EXERCISE REQUIREMENTS: An exact copy of the entries below is the expected answer.

*** PROVIDED RECORDS ***

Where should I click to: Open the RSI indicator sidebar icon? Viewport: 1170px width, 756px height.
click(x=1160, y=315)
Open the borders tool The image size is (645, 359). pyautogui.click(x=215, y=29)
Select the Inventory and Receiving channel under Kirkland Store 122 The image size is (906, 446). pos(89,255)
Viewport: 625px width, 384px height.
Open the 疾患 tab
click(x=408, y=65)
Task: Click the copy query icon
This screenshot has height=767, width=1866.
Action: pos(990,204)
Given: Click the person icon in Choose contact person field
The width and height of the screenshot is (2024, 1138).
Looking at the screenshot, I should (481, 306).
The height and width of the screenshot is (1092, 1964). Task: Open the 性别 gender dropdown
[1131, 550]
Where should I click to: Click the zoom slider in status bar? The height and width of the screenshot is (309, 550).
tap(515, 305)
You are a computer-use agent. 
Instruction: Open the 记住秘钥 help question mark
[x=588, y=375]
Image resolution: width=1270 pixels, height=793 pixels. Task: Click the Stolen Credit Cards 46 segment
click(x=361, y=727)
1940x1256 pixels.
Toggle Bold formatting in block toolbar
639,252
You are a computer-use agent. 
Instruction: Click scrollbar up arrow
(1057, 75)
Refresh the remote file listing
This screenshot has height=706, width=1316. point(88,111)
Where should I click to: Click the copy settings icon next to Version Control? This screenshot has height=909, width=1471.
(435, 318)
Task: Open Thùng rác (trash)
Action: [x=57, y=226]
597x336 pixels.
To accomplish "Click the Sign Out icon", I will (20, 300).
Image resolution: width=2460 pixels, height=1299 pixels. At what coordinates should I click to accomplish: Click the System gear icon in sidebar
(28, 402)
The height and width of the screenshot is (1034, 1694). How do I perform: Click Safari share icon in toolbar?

*** End of PROVIDED RECORDS ***

RESPONSE AREA:
Where should I click to: Open the RSI indicator sidebar icon? Viewport: 1170px width, 756px height.
click(x=1160, y=315)
Open the borders tool The image size is (645, 359). pyautogui.click(x=215, y=29)
Select the Inventory and Receiving channel under Kirkland Store 122 The image size is (906, 446). pos(89,255)
Viewport: 625px width, 384px height.
Open the 疾患 tab
click(x=408, y=65)
Task: Click the copy query icon
This screenshot has height=767, width=1866.
Action: pos(990,204)
Given: Click the person icon in Choose contact person field
The width and height of the screenshot is (2024, 1138).
Looking at the screenshot, I should (481, 306).
The height and width of the screenshot is (1092, 1964). Task: Open the 性别 gender dropdown
[1131, 550]
Where should I click to: Click the zoom slider in status bar? The height and width of the screenshot is (309, 550).
tap(515, 305)
You are a computer-use agent. 
Instruction: Open the 记住秘钥 help question mark
[x=588, y=375]
Image resolution: width=1270 pixels, height=793 pixels. Task: Click the Stolen Credit Cards 46 segment
click(x=361, y=727)
1940x1256 pixels.
Toggle Bold formatting in block toolbar
639,252
You are a computer-use agent. 
Instruction: Click scrollbar up arrow
(1057, 75)
Refresh the remote file listing
This screenshot has height=706, width=1316. point(88,111)
Where should I click to: Click the copy settings icon next to Version Control? This screenshot has height=909, width=1471.
(435, 318)
Task: Open Thùng rác (trash)
Action: [x=57, y=226]
597x336 pixels.
To accomplish "Click the Sign Out icon", I will (20, 300).
Image resolution: width=2460 pixels, height=1299 pixels. At what coordinates should I click to accomplish: Click the System gear icon in sidebar
(28, 402)
The height and width of the screenshot is (1034, 1694). How do I perform: Click Safari share icon in toolbar?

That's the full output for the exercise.